Минуты тянулись мучительно долго, однако умом Аланис понимала: прошло лишь полтора часа. Потому она сильно удивилась, услышав снаружи стройный топот сапог. Вернулись? Так быстро?..
— Вагон, — раздался голос с улицы.
— Мы здесь.
— Отпирай.
Ворота распахнулись, и в помещение склада хлынули люди. Вбегали парами и тут же рассредоточивались, давая дорогу следующим. За полминуты все оказались внутри, и Палец закрыл за ними ворота. Они ворвались так быстро, что Аланис не успела сосчитать, но поняла одно: их стало меньше.
— Меняем план, — произнес Пауль. До сих пор Аланис слышала только пару слов из уст командира бригады, но прекрасно запомнила его голос.
— Вагон будет через десять минут, — сказал Вагон.
— Вагоном не поедем. На рельсах нас ждут.
Пауль зажег огонь и подошел к Аланис. Огонь не был факелом или лампой — лунное свечение лилось из Перста на руке командира. В этом мертвенном свете Аланис смогла разглядеть: гвардейский мундир Пауля густо забрызган кровью. Лицо — непроницаемо, без единой тени чувства.
— Что скажешь? — спросил Пауль.
— Надоело сидеть в темноте, — сказала она.
— Шутишь, — заметил Пауль и медленно раскрыл рот в улыбке: сначала показались резцы, потом клыки, потом и боковые зубы. Поймал ладонь Аланис, сделал короткое движение. Она услышала хруст и в первую секунду не поняла — что?.. Потом боль разодрала руку. Мизинец торчал в сторону под прямым углом.
Аланис сумела подавить крик. Уставилась в глаза Паулю, скрипя зубами от боли, гнева — и недоумения. Почему?! За что?!
Он повторил вопрос:
— Что скажешь?
— Сдохни, скотина!
Пауль сломал ей безымянный палец. Зажав рот рукой, она смогла вытерпеть и эту боль, только стон прорвался сквозь зубы. Отдышалась, тряся головой. Ужасней всего было непонимание: за что? Аланис помогла Кукловоду.
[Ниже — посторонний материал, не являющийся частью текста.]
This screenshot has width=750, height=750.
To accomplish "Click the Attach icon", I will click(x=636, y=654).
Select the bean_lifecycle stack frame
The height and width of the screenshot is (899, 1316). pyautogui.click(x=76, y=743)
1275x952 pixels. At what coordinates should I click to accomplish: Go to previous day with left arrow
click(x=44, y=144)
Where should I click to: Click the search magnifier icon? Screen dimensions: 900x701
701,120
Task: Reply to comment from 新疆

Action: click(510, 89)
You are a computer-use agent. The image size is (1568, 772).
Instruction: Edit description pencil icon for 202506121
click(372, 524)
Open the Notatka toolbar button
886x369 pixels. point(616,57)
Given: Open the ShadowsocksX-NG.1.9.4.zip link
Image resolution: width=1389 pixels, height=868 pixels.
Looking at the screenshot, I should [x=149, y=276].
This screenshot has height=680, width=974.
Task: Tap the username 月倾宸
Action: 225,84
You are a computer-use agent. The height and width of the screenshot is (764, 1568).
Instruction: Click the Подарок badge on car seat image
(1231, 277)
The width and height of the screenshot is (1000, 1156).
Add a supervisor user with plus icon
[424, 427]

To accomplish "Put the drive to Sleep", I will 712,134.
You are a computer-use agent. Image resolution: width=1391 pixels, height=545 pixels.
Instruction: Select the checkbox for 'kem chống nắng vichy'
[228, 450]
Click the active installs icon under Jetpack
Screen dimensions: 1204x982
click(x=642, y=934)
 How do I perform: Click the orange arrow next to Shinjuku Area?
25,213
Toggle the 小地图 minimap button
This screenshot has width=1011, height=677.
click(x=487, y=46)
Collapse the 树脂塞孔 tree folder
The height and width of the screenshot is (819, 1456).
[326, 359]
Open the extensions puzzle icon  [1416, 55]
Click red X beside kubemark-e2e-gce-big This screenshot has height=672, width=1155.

Теперь тот должен помочь ей. Либо предать и убить — нельзя исключать этого. Но она не представляла ни одной причины для пыток!
Аланис вонзила взгляд в каменную маску командира бригады.
— Ты жестоко поплатишься. Даже не представляешь, что я сделаю с тобой.
— Что. Скажешь? — раздельно произнес Пауль.
Она плюнула ему в лицо.
Он поднял ее ладонь так, чтобы Аланис хорошо видела растопыренные пальцы. Взялся за сломанный уже мизинец — боль полыхнула от одного прикосновения. Огладил его, нащупал точку. Хруст.
Слезы брызнули из глаз, все тело забилось в судороге. Аланис рванулась с нечеловеческой силой, но Пауль удержал ее ладонь, сменил хватку. Хруст.
Боль смяла ее, раздавила, разорвала на части. Рука превратилась в сгусток огня. Мизинец, сломанный в каждом суставе, сложился гармошкой.
— Твой любовник устроил засаду, — произнес Пауль. — В усыпальнице нас ждали. Что скажешь об этом?
Она отдышалась и сплюнула сквозь зубы:
— Тварь.
— Командир, позвольте сказать.
Возле Пауля возник высокий воин с полумаской на лице — такую носила Аланис в дни бегства из Альмеры.
— Говори.
— Она ничего не знает. Засада устроена наспех: закачали горючий газ, а вывести людей не успели. Не оставили сверху отряда, чтоб запереть нас внизу. Если б она участвовала в этом, мелкий имел бы время на подготовку.